WHAT THIS TASK INVOLVES: Rewrite the records below with "Where should I click to" replaced by "Which point should I click to" throughout, leaving everything else unchanged.
####
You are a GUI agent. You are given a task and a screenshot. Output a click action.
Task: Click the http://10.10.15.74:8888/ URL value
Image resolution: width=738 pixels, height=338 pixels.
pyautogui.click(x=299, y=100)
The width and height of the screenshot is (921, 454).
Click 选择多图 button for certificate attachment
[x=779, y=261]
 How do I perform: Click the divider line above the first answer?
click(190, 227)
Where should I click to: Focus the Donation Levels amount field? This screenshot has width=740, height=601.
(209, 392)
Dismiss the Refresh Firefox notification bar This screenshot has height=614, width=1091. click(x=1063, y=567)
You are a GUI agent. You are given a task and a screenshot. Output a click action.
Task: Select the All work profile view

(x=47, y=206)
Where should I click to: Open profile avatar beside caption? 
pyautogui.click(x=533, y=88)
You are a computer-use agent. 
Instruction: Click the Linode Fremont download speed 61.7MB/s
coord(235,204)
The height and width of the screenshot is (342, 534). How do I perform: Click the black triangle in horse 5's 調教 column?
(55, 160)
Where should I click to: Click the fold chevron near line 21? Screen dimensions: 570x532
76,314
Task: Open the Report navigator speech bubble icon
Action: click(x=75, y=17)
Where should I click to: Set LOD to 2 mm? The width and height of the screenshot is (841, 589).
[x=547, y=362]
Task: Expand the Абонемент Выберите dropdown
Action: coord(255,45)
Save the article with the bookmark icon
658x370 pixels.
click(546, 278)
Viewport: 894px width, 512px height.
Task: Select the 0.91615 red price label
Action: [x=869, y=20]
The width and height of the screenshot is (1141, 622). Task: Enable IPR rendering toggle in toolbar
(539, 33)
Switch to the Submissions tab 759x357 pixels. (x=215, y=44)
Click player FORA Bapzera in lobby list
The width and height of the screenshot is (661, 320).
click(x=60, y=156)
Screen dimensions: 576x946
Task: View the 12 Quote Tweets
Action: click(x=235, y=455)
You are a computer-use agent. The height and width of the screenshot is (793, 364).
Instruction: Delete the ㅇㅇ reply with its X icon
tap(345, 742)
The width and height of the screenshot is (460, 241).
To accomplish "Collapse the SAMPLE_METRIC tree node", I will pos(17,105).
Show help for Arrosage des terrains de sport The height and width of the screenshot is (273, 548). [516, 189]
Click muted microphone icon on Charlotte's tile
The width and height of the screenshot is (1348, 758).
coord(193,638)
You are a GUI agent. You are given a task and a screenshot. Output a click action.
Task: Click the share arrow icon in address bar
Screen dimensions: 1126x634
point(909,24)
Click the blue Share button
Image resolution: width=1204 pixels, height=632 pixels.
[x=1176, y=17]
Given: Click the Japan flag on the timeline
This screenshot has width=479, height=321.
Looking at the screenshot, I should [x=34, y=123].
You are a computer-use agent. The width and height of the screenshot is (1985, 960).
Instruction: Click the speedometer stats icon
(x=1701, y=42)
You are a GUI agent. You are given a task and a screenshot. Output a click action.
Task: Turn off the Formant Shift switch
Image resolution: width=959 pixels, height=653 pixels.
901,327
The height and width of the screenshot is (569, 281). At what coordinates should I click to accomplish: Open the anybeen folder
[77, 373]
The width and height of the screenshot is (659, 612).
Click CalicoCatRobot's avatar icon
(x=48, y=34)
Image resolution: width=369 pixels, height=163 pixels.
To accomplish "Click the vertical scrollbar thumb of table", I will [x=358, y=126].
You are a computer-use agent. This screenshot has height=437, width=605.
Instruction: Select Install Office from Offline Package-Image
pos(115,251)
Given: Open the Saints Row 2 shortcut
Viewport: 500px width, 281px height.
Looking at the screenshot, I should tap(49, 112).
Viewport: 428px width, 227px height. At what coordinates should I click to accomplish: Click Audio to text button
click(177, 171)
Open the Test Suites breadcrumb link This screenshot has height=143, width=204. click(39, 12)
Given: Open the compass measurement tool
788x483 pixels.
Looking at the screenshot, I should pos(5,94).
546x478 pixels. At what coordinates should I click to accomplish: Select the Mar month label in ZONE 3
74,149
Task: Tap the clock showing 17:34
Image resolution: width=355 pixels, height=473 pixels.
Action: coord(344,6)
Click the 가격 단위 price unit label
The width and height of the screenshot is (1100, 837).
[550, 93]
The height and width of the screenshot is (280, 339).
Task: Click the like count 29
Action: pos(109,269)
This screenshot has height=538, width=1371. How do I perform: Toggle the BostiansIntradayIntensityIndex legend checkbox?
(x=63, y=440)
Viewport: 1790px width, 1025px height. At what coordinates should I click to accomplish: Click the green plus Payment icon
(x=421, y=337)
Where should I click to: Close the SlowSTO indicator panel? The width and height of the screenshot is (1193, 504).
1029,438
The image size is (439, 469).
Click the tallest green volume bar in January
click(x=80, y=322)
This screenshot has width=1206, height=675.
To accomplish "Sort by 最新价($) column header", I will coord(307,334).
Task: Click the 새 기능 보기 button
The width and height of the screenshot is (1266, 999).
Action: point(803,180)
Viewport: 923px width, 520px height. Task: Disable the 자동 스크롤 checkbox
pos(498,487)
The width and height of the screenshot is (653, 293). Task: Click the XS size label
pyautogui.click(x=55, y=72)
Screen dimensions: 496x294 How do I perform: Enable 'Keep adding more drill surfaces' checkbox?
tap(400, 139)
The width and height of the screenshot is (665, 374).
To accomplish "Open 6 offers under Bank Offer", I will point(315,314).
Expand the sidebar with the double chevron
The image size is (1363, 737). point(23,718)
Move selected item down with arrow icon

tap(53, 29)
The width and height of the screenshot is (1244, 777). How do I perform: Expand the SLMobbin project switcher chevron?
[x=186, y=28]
####
RESPONSE TO THIS TASK:
You are a GUI agent. You are given a task and a screenshot. Output a click action.
Task: Click the http://10.10.15.74:8888/ URL value
Image resolution: width=738 pixels, height=338 pixels.
pyautogui.click(x=299, y=100)
The width and height of the screenshot is (921, 454).
Click 选择多图 button for certificate attachment
[x=779, y=261]
 How do I perform: Click the divider line above the first answer?
click(190, 227)
Which point should I click to: Focus the Donation Levels amount field? This screenshot has width=740, height=601.
(209, 392)
Dismiss the Refresh Firefox notification bar This screenshot has height=614, width=1091. click(x=1063, y=567)
You are a GUI agent. You are given a task and a screenshot. Output a click action.
Task: Select the All work profile view

(x=47, y=206)
Which point should I click to: Open profile avatar beside caption? 
pyautogui.click(x=533, y=88)
You are a computer-use agent. 
Instruction: Click the Linode Fremont download speed 61.7MB/s
coord(235,204)
The height and width of the screenshot is (342, 534). How do I perform: Click the black triangle in horse 5's 調教 column?
(55, 160)
Which point should I click to: Click the fold chevron near line 21? Screen dimensions: 570x532
76,314
Task: Open the Report navigator speech bubble icon
Action: click(x=75, y=17)
Which point should I click to: Set LOD to 2 mm? The width and height of the screenshot is (841, 589).
[x=547, y=362]
Task: Expand the Абонемент Выберите dropdown
Action: coord(255,45)
Save the article with the bookmark icon
658x370 pixels.
click(546, 278)
Viewport: 894px width, 512px height.
Task: Select the 0.91615 red price label
Action: [x=869, y=20]
The width and height of the screenshot is (1141, 622). Task: Enable IPR rendering toggle in toolbar
(539, 33)
Switch to the Submissions tab 759x357 pixels. (x=215, y=44)
Click player FORA Bapzera in lobby list
The width and height of the screenshot is (661, 320).
click(x=60, y=156)
Screen dimensions: 576x946
Task: View the 12 Quote Tweets
Action: click(x=235, y=455)
You are a computer-use agent. The height and width of the screenshot is (793, 364).
Instruction: Delete the ㅇㅇ reply with its X icon
tap(345, 742)
The width and height of the screenshot is (460, 241).
To accomplish "Collapse the SAMPLE_METRIC tree node", I will pos(17,105).
Show help for Arrosage des terrains de sport The height and width of the screenshot is (273, 548). [516, 189]
Click muted microphone icon on Charlotte's tile
The width and height of the screenshot is (1348, 758).
coord(193,638)
You are a GUI agent. You are given a task and a screenshot. Output a click action.
Task: Click the share arrow icon in address bar
Screen dimensions: 1126x634
point(909,24)
Click the blue Share button
Image resolution: width=1204 pixels, height=632 pixels.
[x=1176, y=17]
Given: Click the Japan flag on the timeline
This screenshot has width=479, height=321.
Looking at the screenshot, I should [x=34, y=123].
You are a computer-use agent. The width and height of the screenshot is (1985, 960).
Instruction: Click the speedometer stats icon
(x=1701, y=42)
You are a GUI agent. You are given a task and a screenshot. Output a click action.
Task: Turn off the Formant Shift switch
Image resolution: width=959 pixels, height=653 pixels.
901,327
The height and width of the screenshot is (569, 281). At what coordinates should I click to accomplish: Open the anybeen folder
[77, 373]
The width and height of the screenshot is (659, 612).
Click CalicoCatRobot's avatar icon
(x=48, y=34)
Image resolution: width=369 pixels, height=163 pixels.
To accomplish "Click the vertical scrollbar thumb of table", I will [x=358, y=126].
You are a computer-use agent. This screenshot has height=437, width=605.
Instruction: Select Install Office from Offline Package-Image
pos(115,251)
Given: Open the Saints Row 2 shortcut
Viewport: 500px width, 281px height.
Looking at the screenshot, I should tap(49, 112).
Viewport: 428px width, 227px height. At what coordinates should I click to accomplish: Click Audio to text button
click(177, 171)
Open the Test Suites breadcrumb link This screenshot has height=143, width=204. click(39, 12)
Given: Open the compass measurement tool
788x483 pixels.
Looking at the screenshot, I should pos(5,94).
546x478 pixels. At what coordinates should I click to accomplish: Select the Mar month label in ZONE 3
74,149
Task: Tap the clock showing 17:34
Image resolution: width=355 pixels, height=473 pixels.
Action: coord(344,6)
Click the 가격 단위 price unit label
The width and height of the screenshot is (1100, 837).
[550, 93]
The height and width of the screenshot is (280, 339).
Task: Click the like count 29
Action: pos(109,269)
This screenshot has height=538, width=1371. How do I perform: Toggle the BostiansIntradayIntensityIndex legend checkbox?
(x=63, y=440)
Viewport: 1790px width, 1025px height. At what coordinates should I click to accomplish: Click the green plus Payment icon
(x=421, y=337)
Which point should I click to: Close the SlowSTO indicator panel? The width and height of the screenshot is (1193, 504).
1029,438
The image size is (439, 469).
Click the tallest green volume bar in January
click(x=80, y=322)
This screenshot has width=1206, height=675.
To accomplish "Sort by 最新价($) column header", I will coord(307,334).
Task: Click the 새 기능 보기 button
The width and height of the screenshot is (1266, 999).
Action: point(803,180)
Viewport: 923px width, 520px height. Task: Disable the 자동 스크롤 checkbox
pos(498,487)
The width and height of the screenshot is (653, 293). Task: Click the XS size label
pyautogui.click(x=55, y=72)
Screen dimensions: 496x294 How do I perform: Enable 'Keep adding more drill surfaces' checkbox?
tap(400, 139)
The width and height of the screenshot is (665, 374).
To accomplish "Open 6 offers under Bank Offer", I will point(315,314).
Expand the sidebar with the double chevron
The image size is (1363, 737). point(23,718)
Move selected item down with arrow icon

tap(53, 29)
The width and height of the screenshot is (1244, 777). How do I perform: Expand the SLMobbin project switcher chevron?
[x=186, y=28]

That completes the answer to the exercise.